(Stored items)
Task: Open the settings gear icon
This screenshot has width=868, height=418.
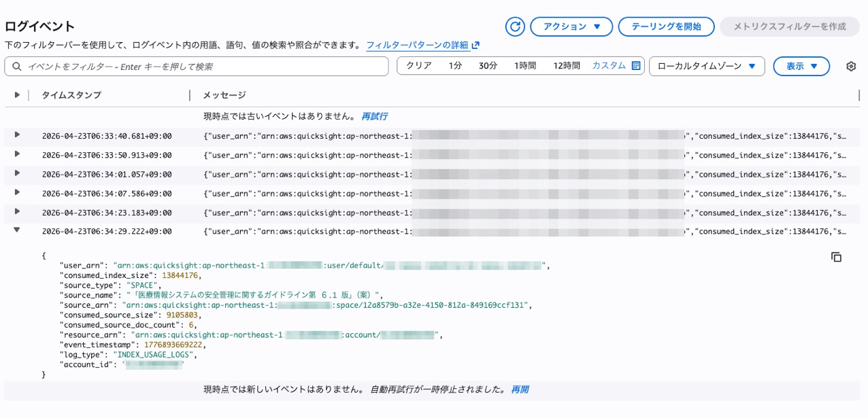Action: coord(850,66)
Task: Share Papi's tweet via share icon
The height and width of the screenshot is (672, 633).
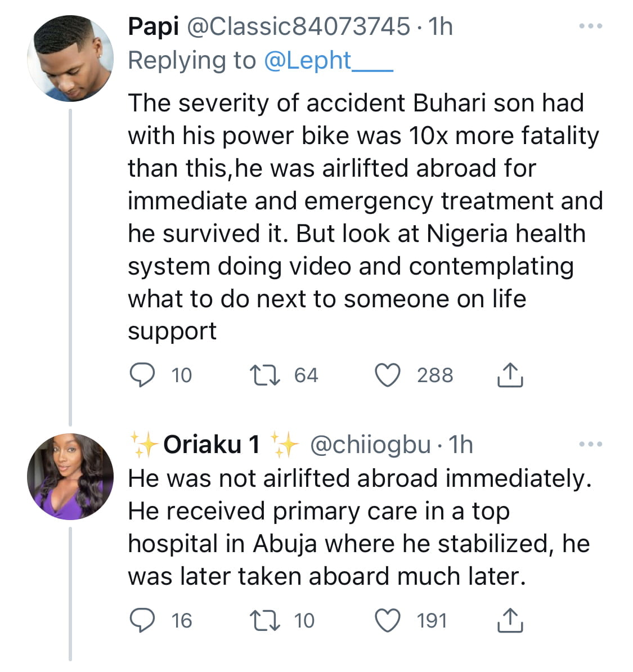Action: coord(510,375)
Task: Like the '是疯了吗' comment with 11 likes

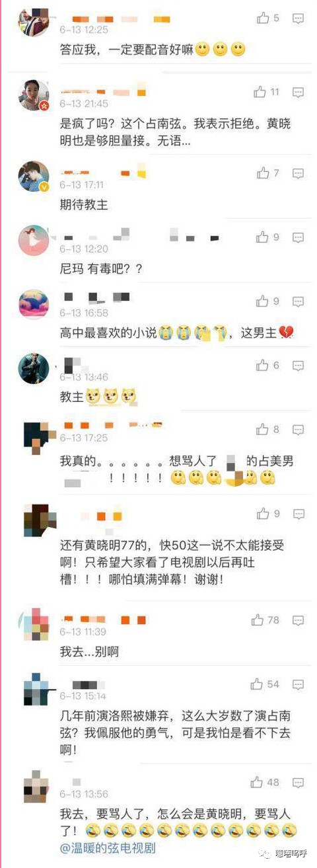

Aim of the exercise => Repeat only the lines from the line with "This screenshot has width=868, height=418." to the end of the entries, including both the first and the last line, and drop every picture.

Answer section =>
This screenshot has width=868, height=418.
Action: coord(850,66)
Task: Share Papi's tweet via share icon
The height and width of the screenshot is (672, 633).
Action: coord(510,375)
Task: Like the '是疯了吗' comment with 11 likes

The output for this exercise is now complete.